Upon the expiration of the time for making a claim to the limitation fund, the court shall assess the strength of the Claimants’ claim and make an order distributing the limitation fund based on the strength of the Claimants’ case.
It should be noted that a limitation fund which has been duly setup in respect of an incident shall cover the aggregate of all the claims arising from the incident which gave rise to the setting up of a limitation fund . Thus, a shipowner would only be obliged to setup just one limitation fund in respect of an incident even if there is a cavalcade of Claimants who suffered damages/losses as a result of the incident which led to the setting up of the limitation fund.

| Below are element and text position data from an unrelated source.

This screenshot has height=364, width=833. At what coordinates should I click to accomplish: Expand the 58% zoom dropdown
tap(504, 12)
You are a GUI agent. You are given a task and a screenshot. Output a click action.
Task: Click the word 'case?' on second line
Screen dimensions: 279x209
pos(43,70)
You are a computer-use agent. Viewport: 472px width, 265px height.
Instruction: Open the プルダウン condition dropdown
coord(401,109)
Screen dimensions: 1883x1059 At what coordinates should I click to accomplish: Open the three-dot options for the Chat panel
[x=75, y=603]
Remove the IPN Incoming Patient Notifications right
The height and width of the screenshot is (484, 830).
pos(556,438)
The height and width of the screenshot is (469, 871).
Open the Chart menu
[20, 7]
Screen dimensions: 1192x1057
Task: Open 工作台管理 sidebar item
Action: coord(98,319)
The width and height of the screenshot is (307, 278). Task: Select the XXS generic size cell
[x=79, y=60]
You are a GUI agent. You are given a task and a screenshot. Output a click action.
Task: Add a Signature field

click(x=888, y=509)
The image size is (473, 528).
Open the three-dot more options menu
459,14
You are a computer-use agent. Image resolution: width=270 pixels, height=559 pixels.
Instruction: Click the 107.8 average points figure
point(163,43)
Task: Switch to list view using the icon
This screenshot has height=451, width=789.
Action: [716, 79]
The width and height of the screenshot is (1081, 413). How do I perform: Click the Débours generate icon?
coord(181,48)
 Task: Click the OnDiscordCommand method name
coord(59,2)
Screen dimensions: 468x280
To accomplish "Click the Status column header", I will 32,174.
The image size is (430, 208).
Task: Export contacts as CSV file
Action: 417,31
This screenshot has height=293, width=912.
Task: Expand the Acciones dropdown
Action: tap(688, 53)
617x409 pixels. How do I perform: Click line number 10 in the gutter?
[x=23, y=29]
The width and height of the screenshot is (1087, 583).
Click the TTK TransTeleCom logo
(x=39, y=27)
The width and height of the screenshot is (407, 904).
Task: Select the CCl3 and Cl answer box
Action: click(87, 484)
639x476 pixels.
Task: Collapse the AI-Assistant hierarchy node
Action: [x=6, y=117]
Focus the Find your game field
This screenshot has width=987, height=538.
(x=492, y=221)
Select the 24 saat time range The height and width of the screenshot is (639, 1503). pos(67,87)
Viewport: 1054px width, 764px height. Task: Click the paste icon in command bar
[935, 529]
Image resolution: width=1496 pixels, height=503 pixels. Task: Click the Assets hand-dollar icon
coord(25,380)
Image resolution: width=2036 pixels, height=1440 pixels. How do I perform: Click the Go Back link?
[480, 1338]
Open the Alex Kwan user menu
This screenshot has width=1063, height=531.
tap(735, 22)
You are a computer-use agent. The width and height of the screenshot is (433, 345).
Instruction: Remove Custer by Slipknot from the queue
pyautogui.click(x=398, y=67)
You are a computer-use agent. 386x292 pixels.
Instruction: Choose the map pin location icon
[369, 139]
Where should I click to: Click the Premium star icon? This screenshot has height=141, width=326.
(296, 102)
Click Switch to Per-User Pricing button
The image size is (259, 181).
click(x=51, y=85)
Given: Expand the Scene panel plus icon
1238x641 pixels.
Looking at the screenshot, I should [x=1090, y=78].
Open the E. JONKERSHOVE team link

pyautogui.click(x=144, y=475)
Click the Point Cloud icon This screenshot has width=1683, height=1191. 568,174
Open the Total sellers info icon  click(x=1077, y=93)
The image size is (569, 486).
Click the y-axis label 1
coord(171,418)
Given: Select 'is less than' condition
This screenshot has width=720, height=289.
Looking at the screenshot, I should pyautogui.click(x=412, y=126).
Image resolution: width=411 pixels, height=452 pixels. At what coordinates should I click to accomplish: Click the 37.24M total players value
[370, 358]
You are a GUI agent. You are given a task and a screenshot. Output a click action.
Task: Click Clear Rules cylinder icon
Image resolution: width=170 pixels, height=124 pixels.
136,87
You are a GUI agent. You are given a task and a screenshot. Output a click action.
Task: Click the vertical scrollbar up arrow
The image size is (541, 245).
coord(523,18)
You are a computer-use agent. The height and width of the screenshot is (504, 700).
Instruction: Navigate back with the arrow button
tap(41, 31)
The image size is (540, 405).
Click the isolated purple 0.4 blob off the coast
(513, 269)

Practical tips to consider in limitation of liability proceedings
Where a solicitor is acting on behalf of a shipowner in respect of an accident or collision which results in the damage of another vessel, loss of life or serious injury to any person, the first steps for such a solicitor to take will be to obtain all the relevant facts surrounding the incident (name of vessel, flag of vessel, time the incident occurred, likely cause etc.) from the shipowner, contact a marine surveyor to survey the vessel and assess the extent as well as cause of the damage, ensure that the master of the vessel makes a report of the incident to the minister’s representative (NIMASA) as failure to report such an incident is a criminal offence under Section 275 (4) of the Merchant Shipping Act, 2007. The solicitor is also expected to file a caveat37 against arrest in respect of the vessel which was involved in the incident and its sister vessels. The solicitor should thereafter proceed to file a limitation of liability action in court where the claim falls under the categories of claims which can be limited.
A solicitor who is acting on behalf of a Claimant must take cognisance of the following:
- Investigate whether the vessel was seaworthy at the time of the incident. 39
- Investigate whether the incident falls under the category where the shipowner can limit its liability.
- Ensure his client prepares a comprehensive, convincing, simple and detailed report of all the expenses which it has incurred as a result of the incident which gave rise to the institution of the limitation of liability proceedings.
- That actions against a shipowner to enforce any claim must be commenced within 2 (two) years from the date the cause of action arose.
Conclusion
In conclusion, it is respectfully submitted that the mere fact that the 1976 Convention on Limitation of Liability and the Merchant Shipping Act, 2007 makes it very easy for a shipowner to be able to limit his liability in respect of certain claims should not act as a form of encouragement for Nigerian shipowners to manage their fleet of vessels recklessly or to make use of unseaworthy vessels in transporting cargoes from one port to the other.
…the mere fact that the 1976 Convention on Limitation of Liability and the Merchant Shipping Act, 2007 makes it very easy for a shipowner to be able to limit his liability in respect of certain claims should not act as a form of encouragement for Nigerian shipowners to manage their fleet of vessels recklessly or to make use of unseaworthy vessels in transporting cargoes from one port to the other.